It is a remarkable, yet oddly fitting irony that Mikhail Sergeivich Gorbachev would end his political career on the day that much of the world observed as the birthday of the Prince of Peace.
From the outset we have viewed Gorbachev not just as the Man of the Decade, (as Time magazine anointed him) or even the Man of the Century (as Richard Nixon called him) but rather as a Man of the Ages. To find someone who has so significantly changed history one must look to such towering figures as Alexander the Great, Julius Caesar, Charlemagne, William the Conqueror and Peter the Great. In some respects Gorbachev surpasses even these figures, because he achieved his goal, albeit dimly perceived at times, with less bloodshed than occurs on an average Saturday night in New York City.
Through "intellect, vision and courage," as President Bush so aptly put it last night, he lifted from the world the specter of nuclear holocaust and created the framework for dismantling the last colonial empire. He became the first modern leader to truly grasp what Albert Einstein meant when he said that the dropping of the atomic bomb "changed everything except the way we think." And he became the first modern ruler to reject Bismarck's cynical dictum that "in the end, all issues are settled by blood and iron."

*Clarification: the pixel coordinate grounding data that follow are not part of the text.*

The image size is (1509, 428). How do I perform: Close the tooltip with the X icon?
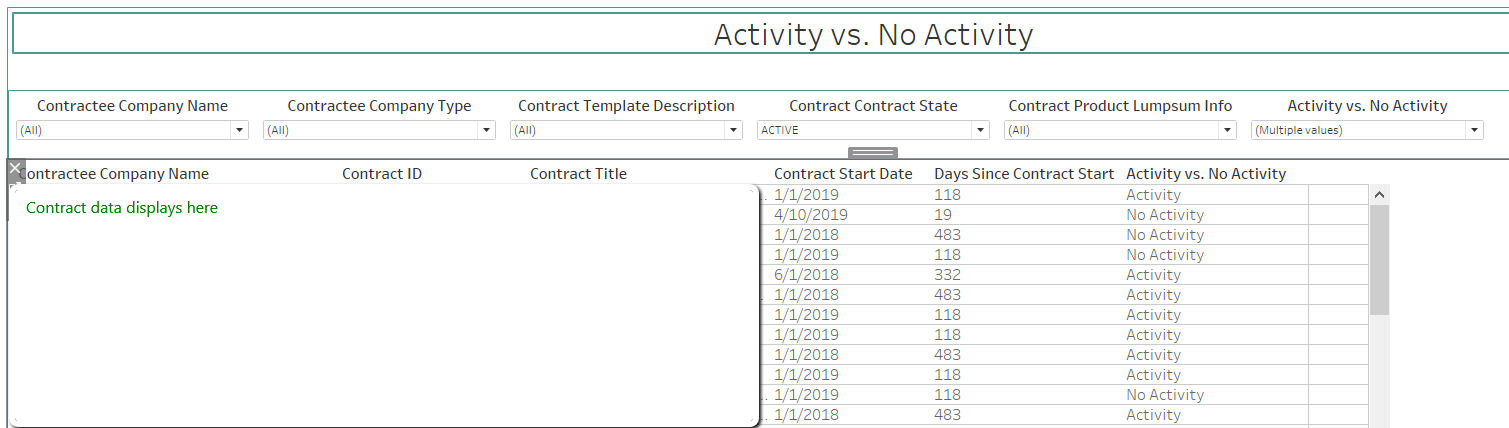[15, 168]
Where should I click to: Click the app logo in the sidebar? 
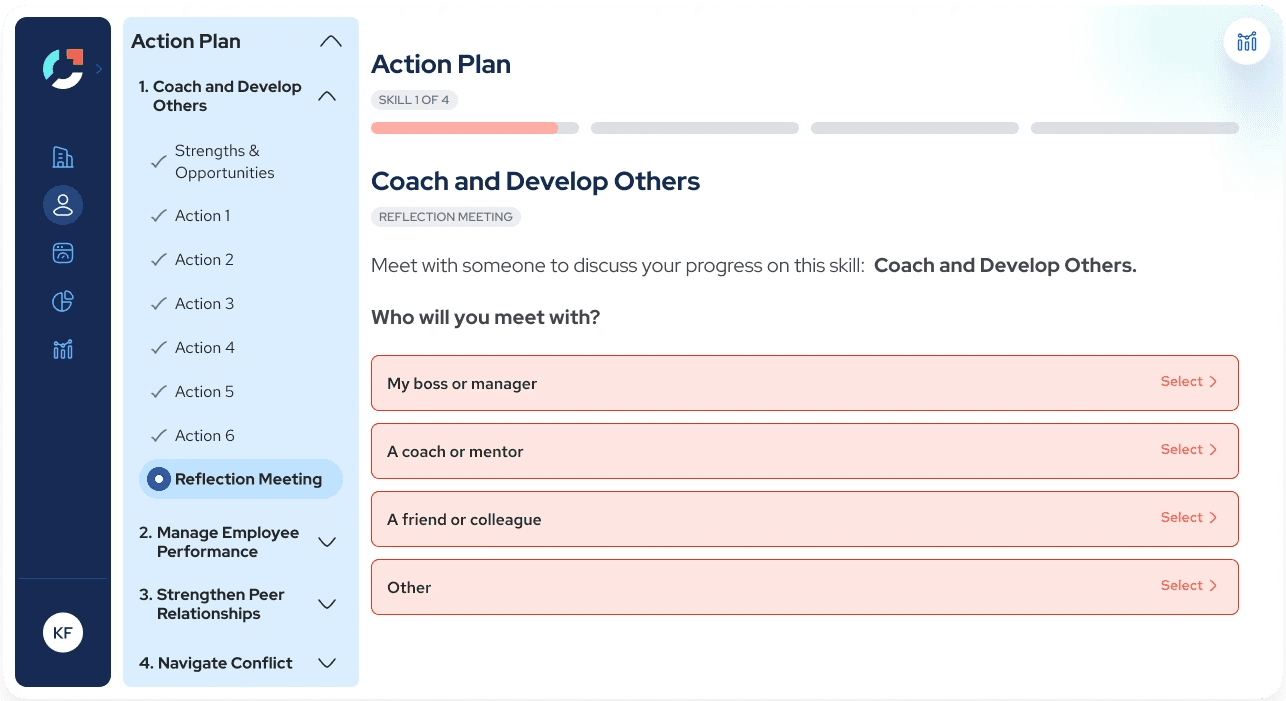(x=62, y=68)
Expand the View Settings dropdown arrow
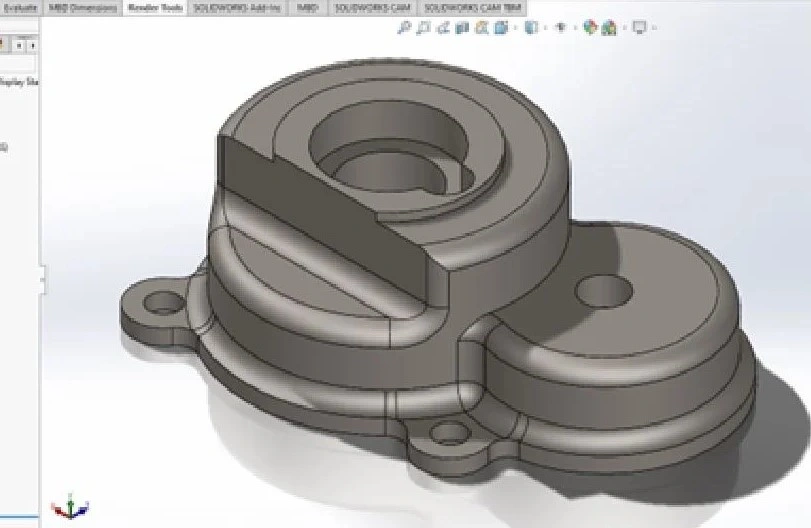The height and width of the screenshot is (528, 811). click(653, 28)
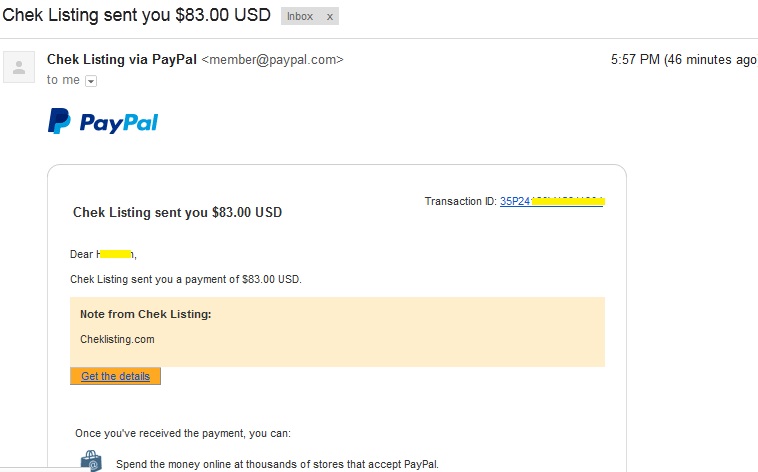
Task: Click the member@paypal.com sender address
Action: pos(272,60)
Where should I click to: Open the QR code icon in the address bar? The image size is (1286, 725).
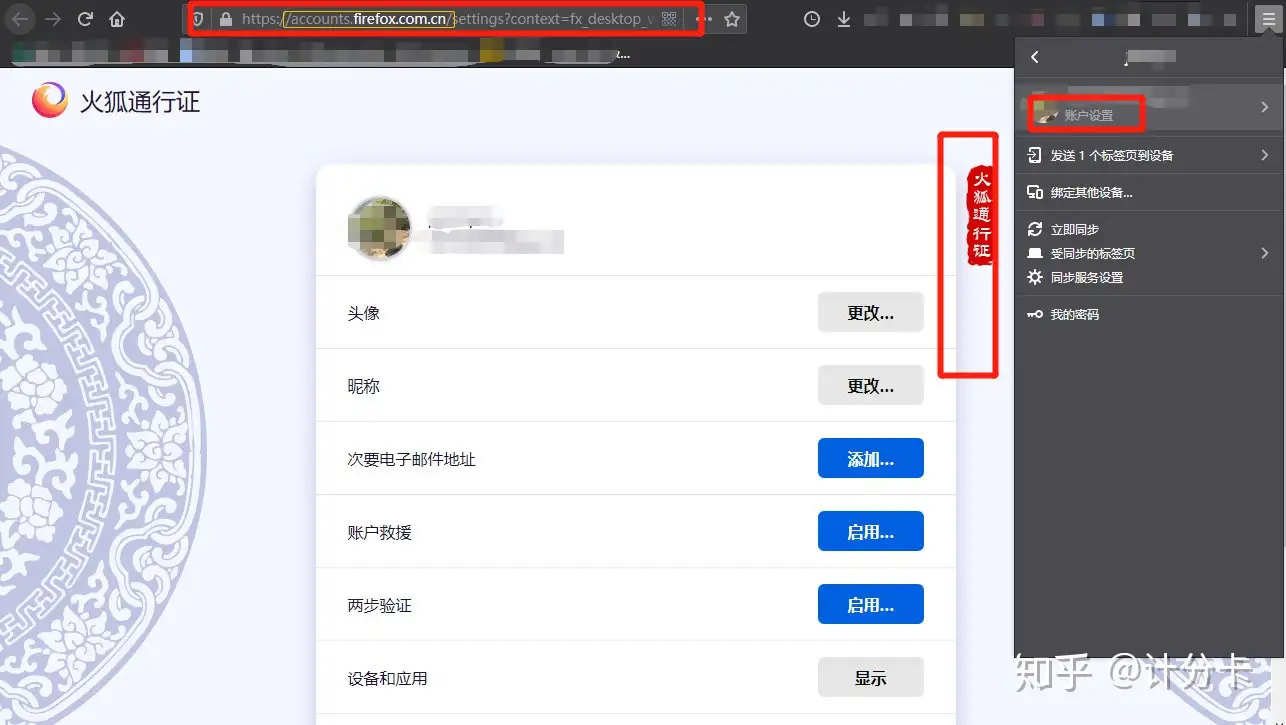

To be sure, Gorbachev still has his puny critics -- mostly unregenerate cold warriors like columnist William Safire, who, just two weeks ago was calling Gorbachev a "tyrant," or or the cadre of "Sovietologists" who secretly resent him because he destroyed the basis of their expertise.
But to the vast majority of a grateful world, there is but one word that sums up the respect for what this estimable man of charactor has done over the past six years: reverence.